Records for this exercise START

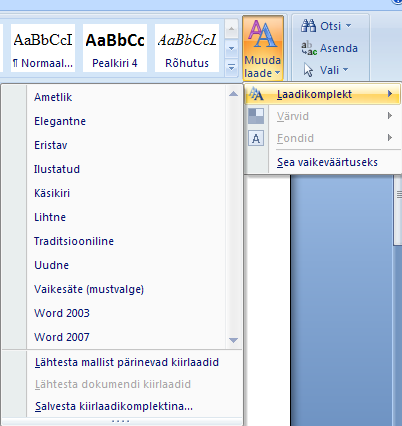This screenshot has width=402, height=426.
Task: Click the styles gallery row-down arrow
Action: (231, 48)
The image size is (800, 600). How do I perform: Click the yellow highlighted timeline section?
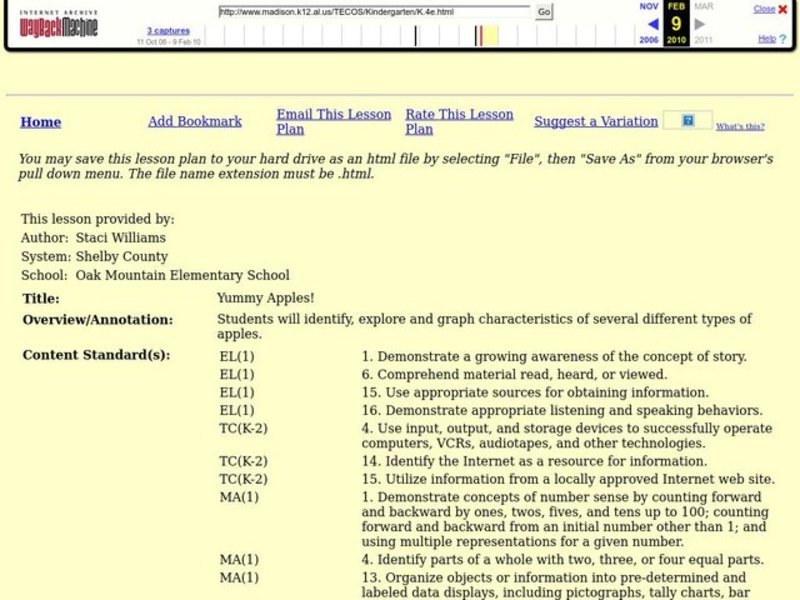490,36
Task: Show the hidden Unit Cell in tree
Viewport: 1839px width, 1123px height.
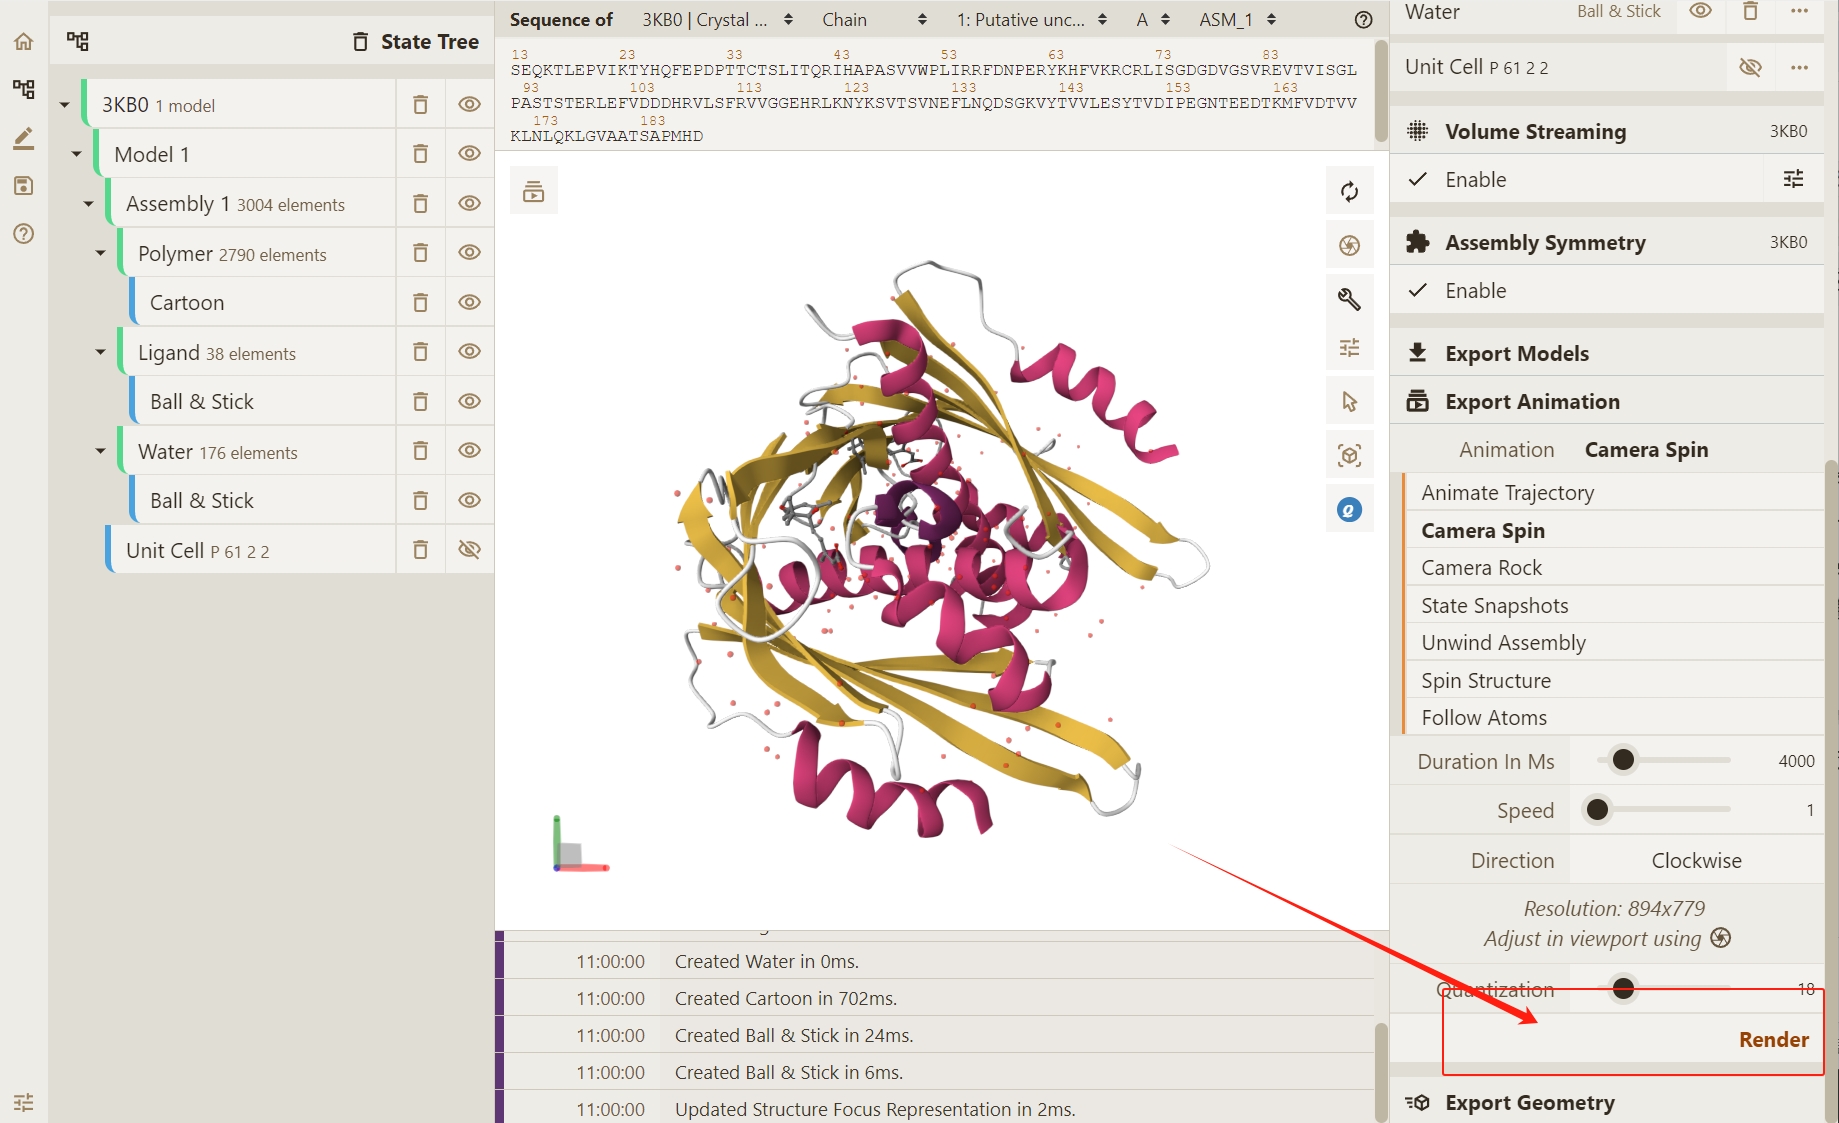Action: click(469, 550)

Records for this exercise END

__What you need to do__: Return, exactly as they appear, the lines from the line containing "The image size" through the end of the records above, both ends included, without pictures.

__Answer to this task__:
The image size is (800, 600). How do I perform: Click the yellow highlighted timeline section?
490,36
Task: Show the hidden Unit Cell in tree
Viewport: 1839px width, 1123px height.
Action: click(469, 550)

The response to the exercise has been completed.